→ The input
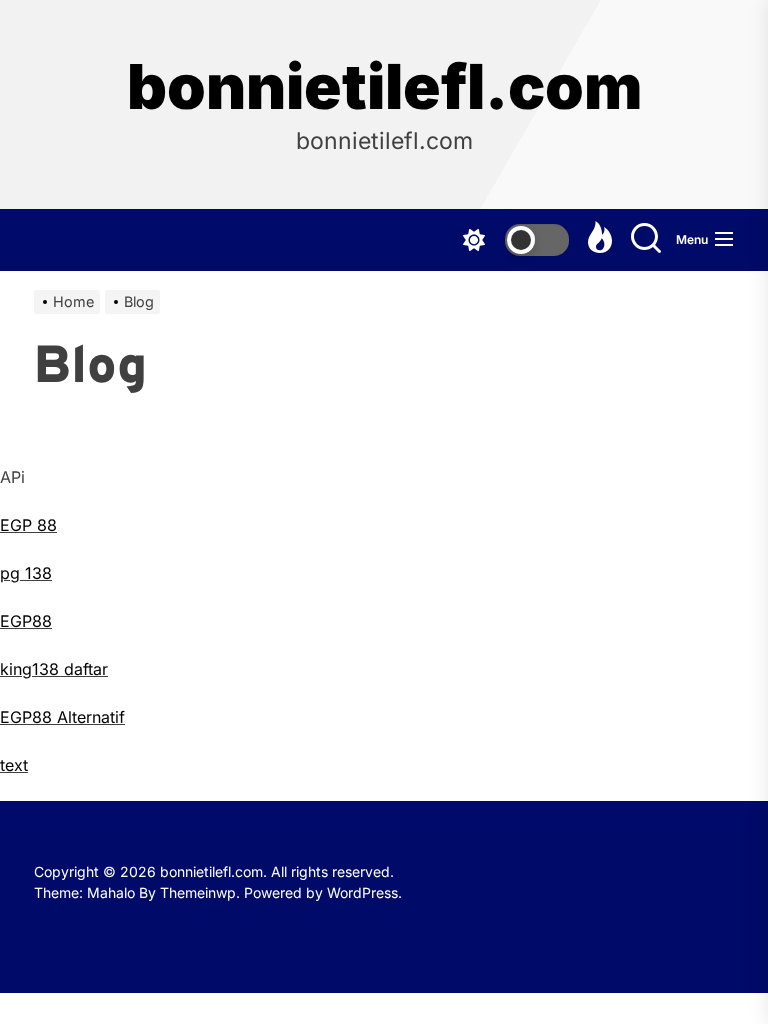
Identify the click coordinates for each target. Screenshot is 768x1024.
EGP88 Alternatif (62, 717)
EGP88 (26, 621)
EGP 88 (28, 525)
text (14, 765)
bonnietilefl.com (384, 87)
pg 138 (26, 573)
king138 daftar (54, 669)
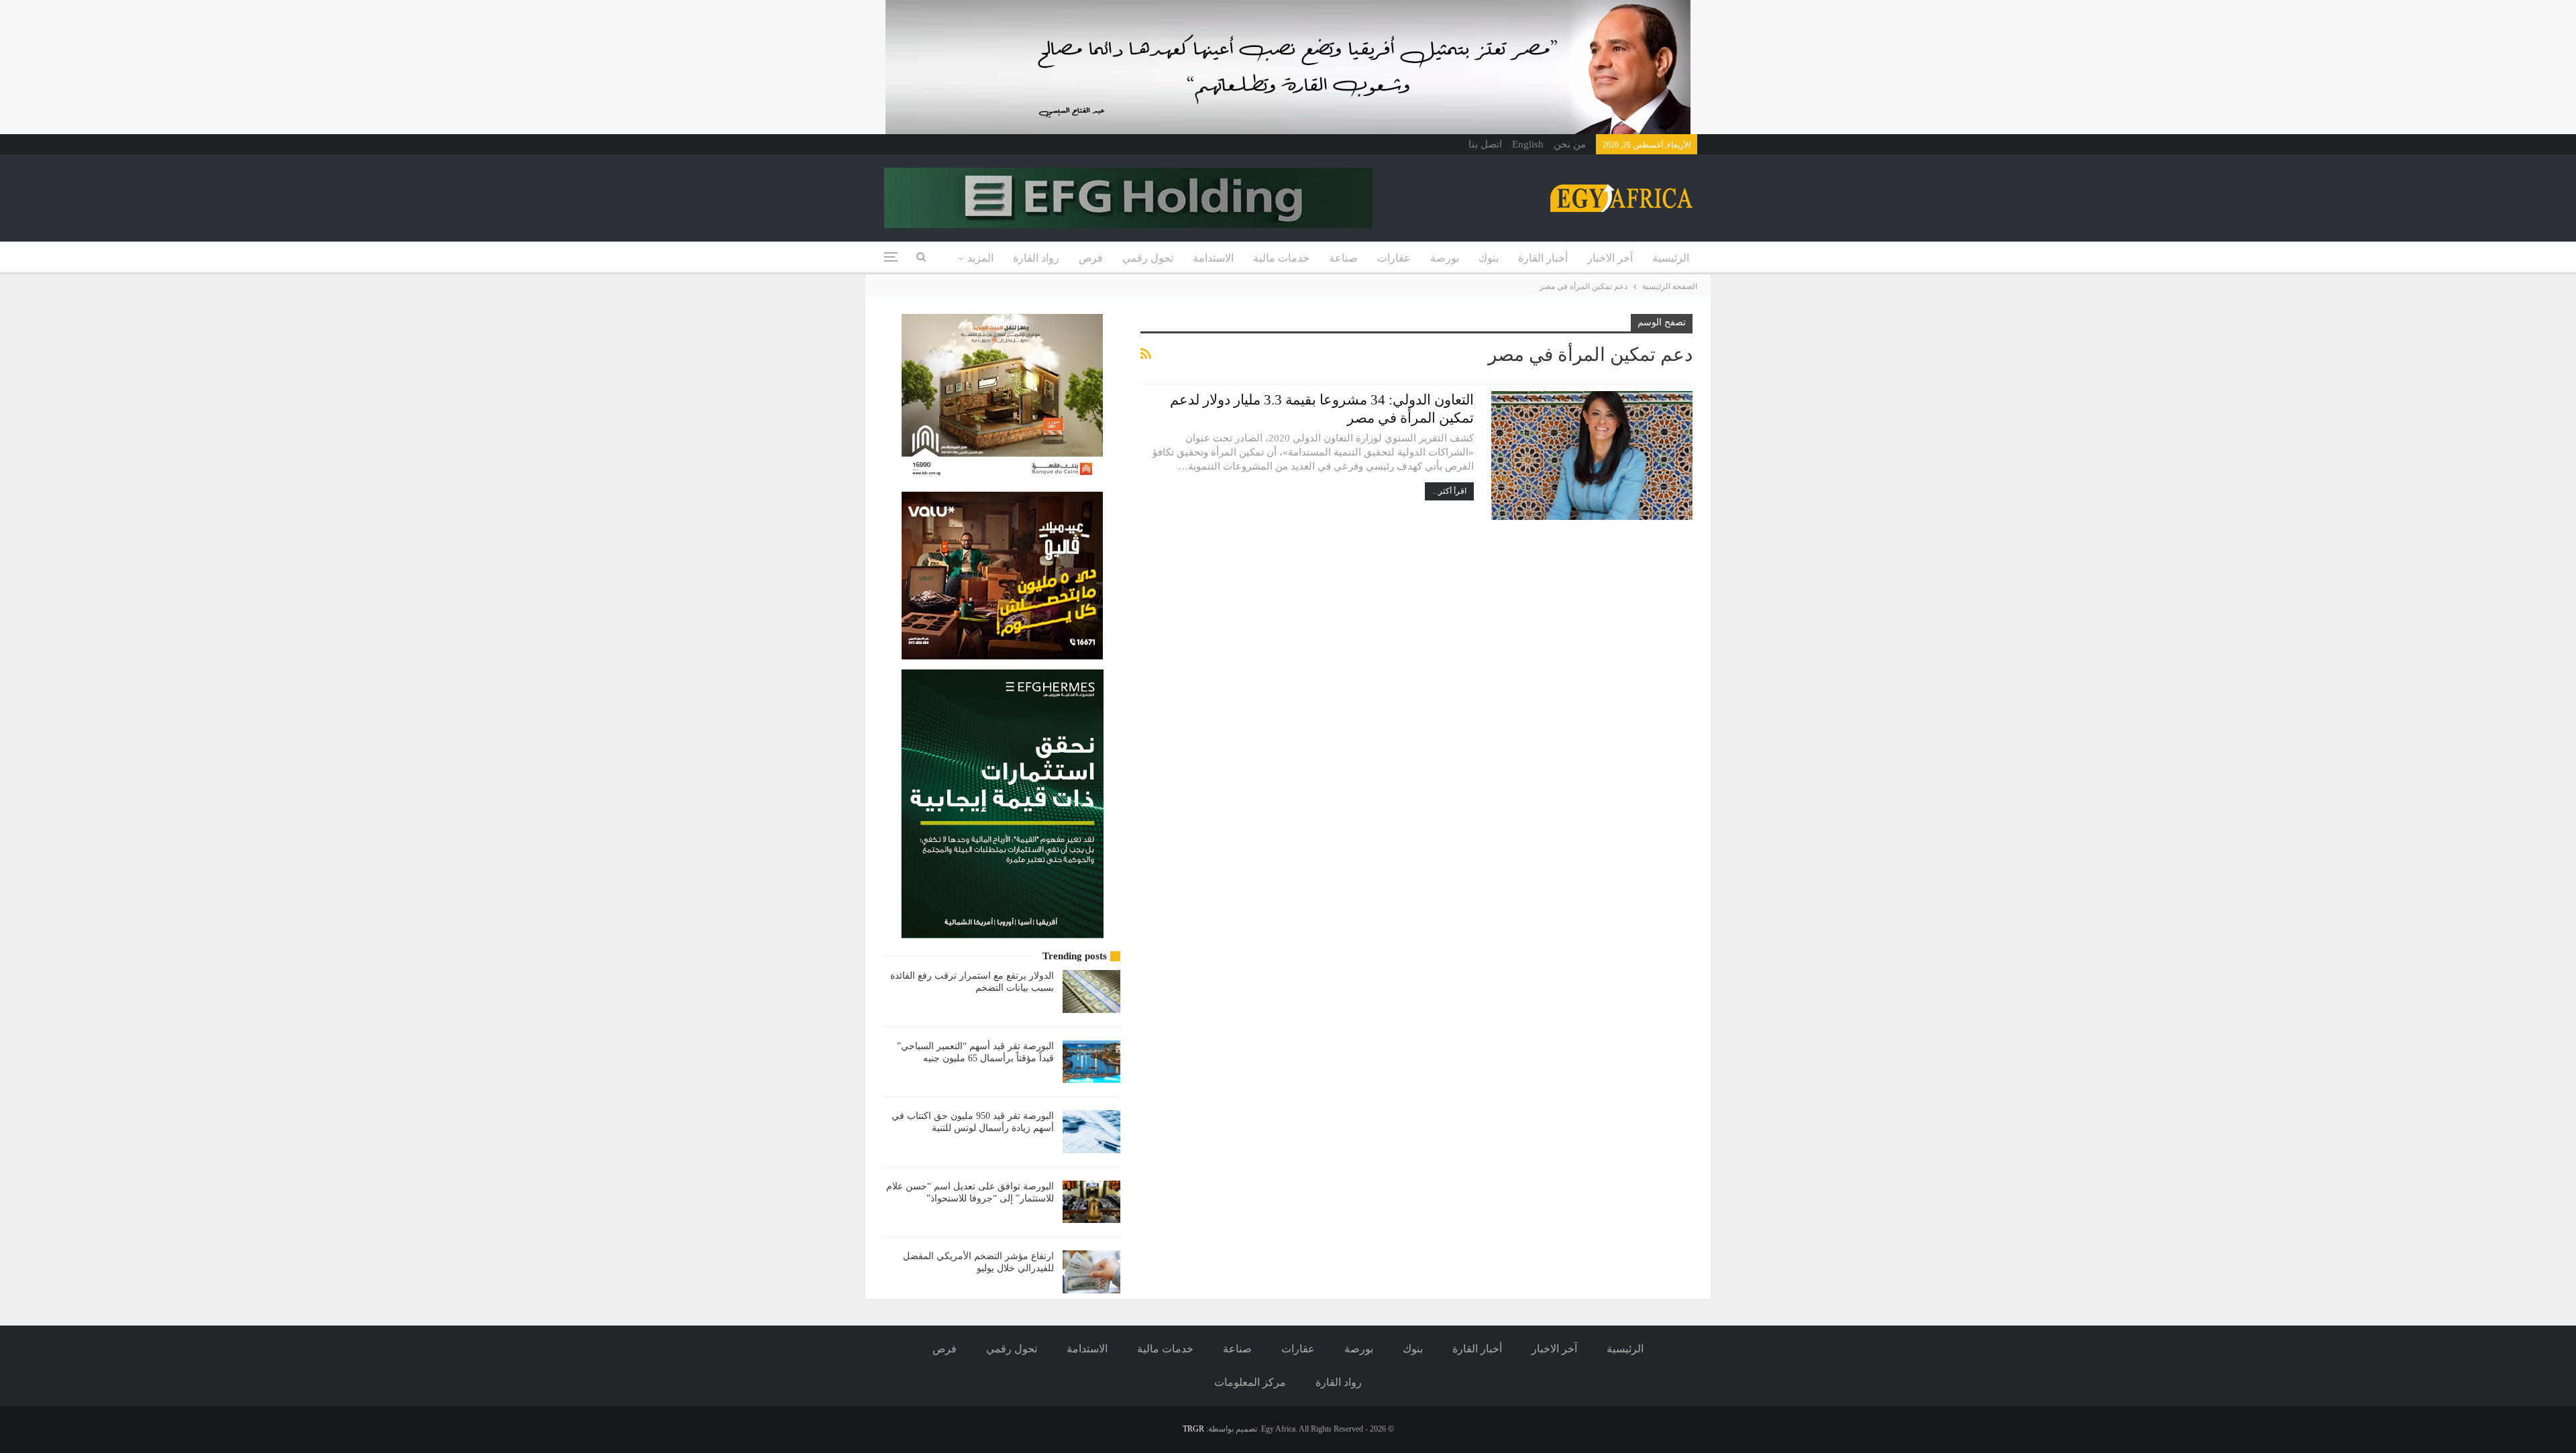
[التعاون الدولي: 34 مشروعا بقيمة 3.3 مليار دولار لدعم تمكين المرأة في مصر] (1592, 455)
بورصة (1444, 258)
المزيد (980, 258)
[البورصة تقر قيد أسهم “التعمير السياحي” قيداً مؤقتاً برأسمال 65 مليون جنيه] (1091, 1061)
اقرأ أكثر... (1449, 491)
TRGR (1193, 1429)
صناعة (1343, 258)
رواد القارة (1036, 258)
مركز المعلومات (1250, 1382)
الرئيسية (1670, 258)
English (1528, 144)
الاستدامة (1213, 258)
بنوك (1489, 258)
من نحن (1570, 144)
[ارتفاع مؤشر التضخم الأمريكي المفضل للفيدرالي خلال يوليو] (1091, 1271)
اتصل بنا (1485, 144)
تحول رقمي (1147, 258)
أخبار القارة (1543, 258)
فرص (1091, 258)
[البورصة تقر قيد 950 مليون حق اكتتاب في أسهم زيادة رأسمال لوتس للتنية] (1091, 1131)
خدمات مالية (1281, 258)
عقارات (1394, 258)
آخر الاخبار (1610, 258)
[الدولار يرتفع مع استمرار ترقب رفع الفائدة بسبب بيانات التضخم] (1091, 991)
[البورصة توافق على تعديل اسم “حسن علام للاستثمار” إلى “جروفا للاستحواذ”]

→ What is needed
Above are the records; copy from them only the lines starting at the one containing "EGP88 Alternatif (62, 717)" and ending at the one containing "فرص (1091, 258)", exactly and without pictures.

→ Answer space
EGP88 Alternatif (62, 717)
EGP88 (26, 621)
EGP 88 (28, 525)
text (14, 765)
bonnietilefl.com (384, 87)
pg 138 (26, 573)
king138 daftar (54, 669)
[التعاون الدولي: 34 مشروعا بقيمة 3.3 مليار دولار لدعم تمكين المرأة في مصر] (1592, 455)
بورصة (1444, 258)
المزيد (980, 258)
[البورصة تقر قيد أسهم “التعمير السياحي” قيداً مؤقتاً برأسمال 65 مليون جنيه] (1091, 1061)
اقرأ أكثر... (1449, 491)
TRGR (1193, 1429)
صناعة (1343, 258)
رواد القارة (1036, 258)
مركز المعلومات (1250, 1382)
الرئيسية (1670, 258)
English (1528, 144)
الاستدامة (1213, 258)
بنوك (1489, 258)
من نحن (1570, 144)
[ارتفاع مؤشر التضخم الأمريكي المفضل للفيدرالي خلال يوليو] (1091, 1271)
اتصل بنا (1485, 144)
تحول رقمي (1147, 258)
أخبار القارة (1543, 258)
فرص (1091, 258)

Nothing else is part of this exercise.